美術評論家・金澤毅氏は、ドローイングを完成された線描画として、それらと一線を画されなければならないとして「ドローイングとは何か」展開催実行委員会を立ち上げました。
本委員会は、優れたドローイング作品を見出し、国際基準に見合ったドローイング展を開催することを目的とします。
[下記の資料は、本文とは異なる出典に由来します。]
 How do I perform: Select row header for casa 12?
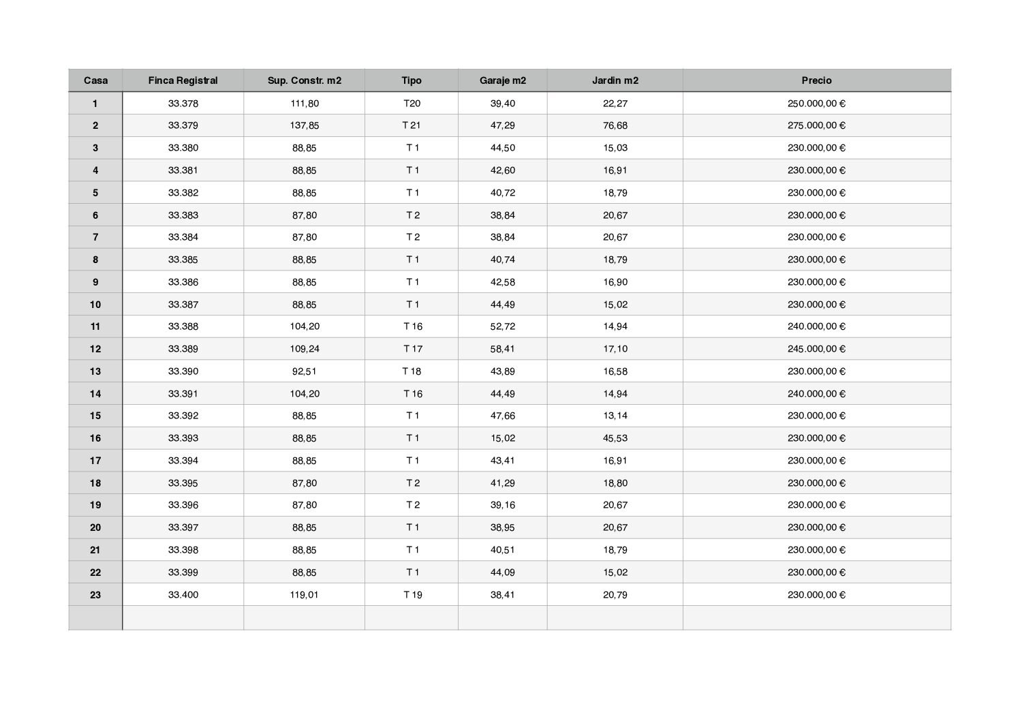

第3回展審査の様子(審査員:金澤毅、中林忠良、名古屋覚の各氏)
「ドローイングとは何か」展開催にあたって
「ドローイングとは何か」展 開催実行委員会代表
金澤 毅(美術評論家)
多くのアメリカの美術館にはジャンル別の専門部署と専属キュレーターがいるが、その中に版画、ドローイング、写真といった部門があって、絵画や彫刻と一線を画している。わが国の美術界には過渡的な形で写生やデッサンは存在したが、ドローイングという表現領域はなかった。今日言葉だけが一人歩きして、紙の上に描かれたものをみなドローイングと呼んでいるようだが、これはどうも日本だけの現象である。因みに「ドロー」(Draw)というのは、「引っ張る」「線を引く」という意味で、「ドローイング」と呼ばれる表現は普通「線描画」と訳され、鉛筆、コンテ、ペンなどで描かれた線の集積による絵画のことである。世界には、「版画とドローイング」の国際コンペもあって、この方面の芸術活動は活発である。 西欧では15世紀末に活躍したドイツのデューラーを始め、数多くの銅版画家が見事な線描の極地を見せており、美術を志すものはみな鉛筆やペンだけで豊かな絵画世界を作り上げたものである。一方型染めや木版画の伝統技法を背景に独自の進展を遂げた版画王国日本に、なぜ版画と密接な関わりを持って育ってきたドローイングが根付かなかったのか不思議でならないが、今からでも遅くないと今回の企画を立ち上げた。